The Speaking Section of the TOEFL iBT™ (SSTiBT): Test-Takers’ Reported Strategic Behaviors

Author(s):
Swain, Merrill; Huang, Li-Shih; Barkaoui, Khaled; Brooks, Lindsay; Lapkin, Sharon
Publication Year:
2009
Report Number:
RR-09-30, TOEFLiBT-10
Source:
Document Type:
Subject/Key Words:
Academic speaking second-language speaking strategic behaviors speaking tasks speaking tests TOEFL iBT

Abstract

This study responds to the Test of English as a Foreign Language™ (TOEFL®) research agenda concerning the need to understand the processes and knowledge that test-takers utilize. Specifically, it investigates the strategic behaviors test-takers reported using when taking the Speaking section of the TOEFL iBT™ (SSTiBT). It also investigates how the reported strategic behaviors differed across integrated and independent tasks in the SSTiBT, as well as the relationship between test-takers’ reported strategic behaviors and their performance on the tasks as determined by their test scores. The participating students were 14 graduate and 16 undergraduate engineering students whose first language was Chinese. The results indicate that test-takers reported using 49 separate strategies when completing the SSTiBT tasks. Of the five strategy categories, the metacognitive, communication, and cognitive strategies were proportionally the most frequently reported.
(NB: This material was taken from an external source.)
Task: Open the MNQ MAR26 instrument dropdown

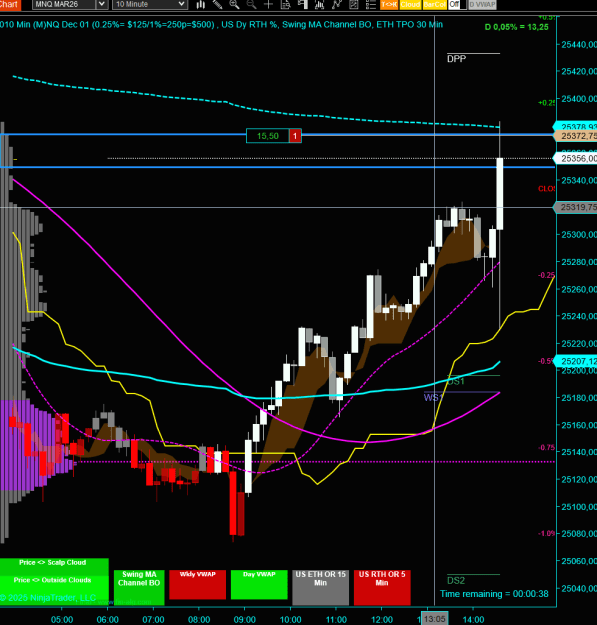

The interrelationships among these three categories were negative. Undergraduates reported using significantly more communication strategies, whereas graduates reported using significantly more cognitive and affective strategies. No statistically significant differences were found in reported strategy use across proficiency levels. The integrated tasks were more alike with respect to reported strategy use than were the independent and integrated tasks. Furthermore, the integrated tasks elicited a wider variety of reported strategy use than the independent tasks. Overall, we found no relationship between the total number of reported strategic behaviors and total test score on the SSTiBT. We conclude that strategy use is integral to performing SSTiBT tasks and should therefore be considered as part of the construct of communicative performance. However, the relationship between strategy use and test performance is varied and is due to complex interactions among test-taker characteristics, tasks, and contexts.